Artist designs sturdy 'sculpture' playhouses for children
New York — Fantasy constructions. That's the way New York artist Betty Klavun describes her "sculpture" playhouses that invite and delight swarms of children. Her purpose, she says, is to give youngsters a play place of their own that they can climb up, walk through, perform on, or hide in or under. She believes a playhouse should intrigue the imagination, spur creativity, and suggest improvised adventure games such as the King of the Castle and the Fort and the Moat.
Her own three grandchildren, a constant source of inspiration to her, love to seek out the playhouse she built on the roof of her own brownstone home and studio and to pretend they are princes and princesses, heroes and heroines. Sometimes, too, like most children, they just search out an odd corner of the playhouse in which to find a moment of quiet when they can dream their own dreams.
"We hustle our children into too much group thinking and behavior," this well-known sculptor explains, "instead of appreciating the highly original experience that can grow out of exercising their own imaginations."
So a few years ago Mrs. Klavun, whose indoor and outdoor sculpture has been exhibited in both solo and group shows at many galleries, museums, and schools around the country, decided to challenge some of the more conventional approaches to play and performance structures in parks and playgrounds. The usual jungle gyms and other modern metal equipment struck her as cold, heartless , sometimes even dangerous.
Having studied stage design at Bennington College and having worked intermittently as a stage and costume designer, she began to think in imaginative stage-set terms as a new approach to playhouses. She decided then that she could "sculpture" a playhouse in intricate but simple and dynamic forms that could be both aesthetic and practical.

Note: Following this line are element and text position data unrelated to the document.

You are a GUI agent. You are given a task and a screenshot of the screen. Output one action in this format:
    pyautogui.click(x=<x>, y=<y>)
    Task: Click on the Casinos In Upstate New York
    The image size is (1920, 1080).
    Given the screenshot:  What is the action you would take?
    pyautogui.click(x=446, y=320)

She first assembled a bleacherlike outdoor sculpture for an exhibition at ArtPark near Niagara Falls, N.Y. Later, after donating it to the children at a psychiatric center in New York City, she discovered two encouraging things. One was that before the playhouse was even finished, children began to climb up on it, to dance and posture, and to leap about with abandon. They instantly sensed its possibilities.
They also asked to help in its construction and were soon mixing concrete, digging holes, lugging wood around, and banging in nails. They used the fantasy structure so enthusiastically that Mrs. Klavun had to modify and strengthen its design to make it practically "bombproof as well as kidproof."
She saw that children tend to help protect what they help to build. "We'll take care of it," a proud teen-ager assured her, after also being allowed to help decorate the house with his own can of paint and his own brand of squiggles and swirls.
As a result of a grant from the Indianapolis Plumbstock Fund Mrs. Klavun designed and helped make her "Manhattan Tree House," which opened at the Manhattan Laboratory Museum last October. Others of her sculptured playhouses have been shown at children's museums in Pennsylvania and in Florida.
A few weeks ago Betty Klavun met with residents of the bleak South Bronx area of New York and with members of the Housing Authority to inspect her models of two playhouses. These will be funded by HUD, she hopes, and built with the help of the children and adult members of the community. The construction will provide both an educational experience for the children and a local art project for the entire neighborhood.
One, a clubhouse for children from eight to 12, has stairs, ramps, tents, and small odd-shaped structures. It looks a bit like a ship in full sail. The imagination of children can turn it into anything, anywhere.
Materials for both the clubhouse and the day-care center (with its villagelike assemblage of small huts, towers, slides, sandboxes, two small stages, and planters with surrounding seats) are three-quarter-inch plywood covered with sheet metal and painted. Roofs of both structures will be corrugated fiberglass. Mrs. Klavun says the cost of both the offbeat sculpture playhouses will be about $3,000.
The artist has also been asked to consider designing an outdoor action space at the New York Museum of Natural History. She would like to see park systems become more interested in her ideas for making (again with community helpers) amphitheaters in vacant lots and parks. This can be done by simply using earthmoving equipment to rough out the arenas and then showing people how to form the stones and rubble and dirt into natural circular seating arrangements, with flowers and vegetables tucked in.
"I think people should participate in everything, especially sculpture. Sculpture like this isn't complete without people. They make it come alive." At present, this artist's new direction is merely a straw in the wind. But she sees it as a significant straw.